Teringat tentang nomor tanpa nama itu, aku lantas menanyai Bang Itzan. Bang Itzan langsung mengecek ke kontak telepon di ponselnya. "Memangnya nomor itu mengirimmu pesan apa?"

Aku tak memberi tahu yang sebenarnya pada Bang Itzan. "Nomor itu pernah menghubungiku, tapi tidak kuangkat. Pas aku telepon balik, eh, malah pemilik nomor itu yang tidak mengangkatnya."

Bang Itzan menatap layar ponsel cukup lama, seperti ada sesuatu yang membuatnya tak bisa berpaling dari sana. "Itu nomor Raina," ungkapnya.

Raina? Dua pertanyaan pun muncul dalam benakku secara bersamaan: dari mana Raina mendapat nomor ponselku dan mengapa dia memberi tahu soal perjodohan itu?

"Raina dan Ghea memang sering teleponan belakangan ini. Pasti Raina minta nomor ponselmu dari Ghea dan ...." Bang Itzan menghela napas. "Pasti Ghea keceplosan menceritakan soal perjodoh ...." Bang Itzan tak melanjutkan ucapannya begitu Ghea muncul dari arah samping dengan membawa nampan. Ya, pasti berisi secangkir kopi hitam dan segelas kopi Vietnam drip.

Baiklah, tak perlu ada yang kupikirkan lagi mengenai nomor tanpa nama itu. Mungkin sebaiknya aku mengirim pesan pada Raina dan menanyakan kabar perempuan itu.

Sesampainya di rumah, setelah mengenakan piama, aku mengirim chat ke nomor Raina. Kami saling bertanya kabar dan bercanda. Namun, tiba-tiba Raina mengirimkan tautan Instagram padaku. Aku membuka tautan itu, yang ternyata berisi foto Andaru dan teman-temannya di akun @lanang_limo. Ada sebanyak seratus lebih foto perjalanan dan kegiatan mendaki gunung yang dibagikan akun itu.

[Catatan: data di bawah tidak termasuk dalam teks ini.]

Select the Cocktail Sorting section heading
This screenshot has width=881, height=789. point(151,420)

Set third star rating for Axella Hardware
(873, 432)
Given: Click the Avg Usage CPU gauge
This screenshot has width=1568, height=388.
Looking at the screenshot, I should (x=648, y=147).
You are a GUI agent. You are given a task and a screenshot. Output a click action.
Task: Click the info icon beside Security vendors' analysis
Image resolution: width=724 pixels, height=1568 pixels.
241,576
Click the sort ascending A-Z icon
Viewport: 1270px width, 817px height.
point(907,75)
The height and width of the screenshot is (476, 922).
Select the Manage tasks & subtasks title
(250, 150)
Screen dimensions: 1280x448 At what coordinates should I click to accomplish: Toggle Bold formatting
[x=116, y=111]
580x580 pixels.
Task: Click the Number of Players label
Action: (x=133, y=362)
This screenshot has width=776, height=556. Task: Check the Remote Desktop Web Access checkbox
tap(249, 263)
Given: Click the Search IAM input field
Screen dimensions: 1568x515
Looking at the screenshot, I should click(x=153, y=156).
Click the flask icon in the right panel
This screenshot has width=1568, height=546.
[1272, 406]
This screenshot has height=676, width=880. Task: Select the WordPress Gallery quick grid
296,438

Aku mencoba masuk ke akun milik Andaru, tetapi diprivat. Kemudian, aku kembali ke akun @lanang_limo, kutelusuri akun YouTube mereka yang dibagikan di profil. Begitu menonton beberapa video, lebih-lebih video sebelum Andaru dan teman-temannya berangkat ke Liwa waktu itu, aku sungguh terkejut. Andaru dan keempat temannya datang ke Liwa bukan hanya untuk mendaki gunung dan melepas penat saja, melainkan juga melakukan taruhan dengan berkenalan dan mendapatkan hati seorang barista—bila baristanya perempuan—di kedai kopi yang akan mereka kunjungi.

Rasa terkejutku ternyata belum berhenti sampai di situ. Sebuah nomor tanpa nama mengirimi pesan. Kalimat pada pesan itu bagaikan bom yang meledak di depan rumahku, merobohkan langit-langit kamar, lalu menimpa dan mengimpit tubuhku hingga remuk.


085xxxxxxxxx

Kumohon, jangan ambil Andaru dariku. Aku sangat mencintainya. Kami berencana menikah tahun depan. Aku sudah memberikan segalanya pada Andaru. Segalanya. Kamu pasti paham maksudku.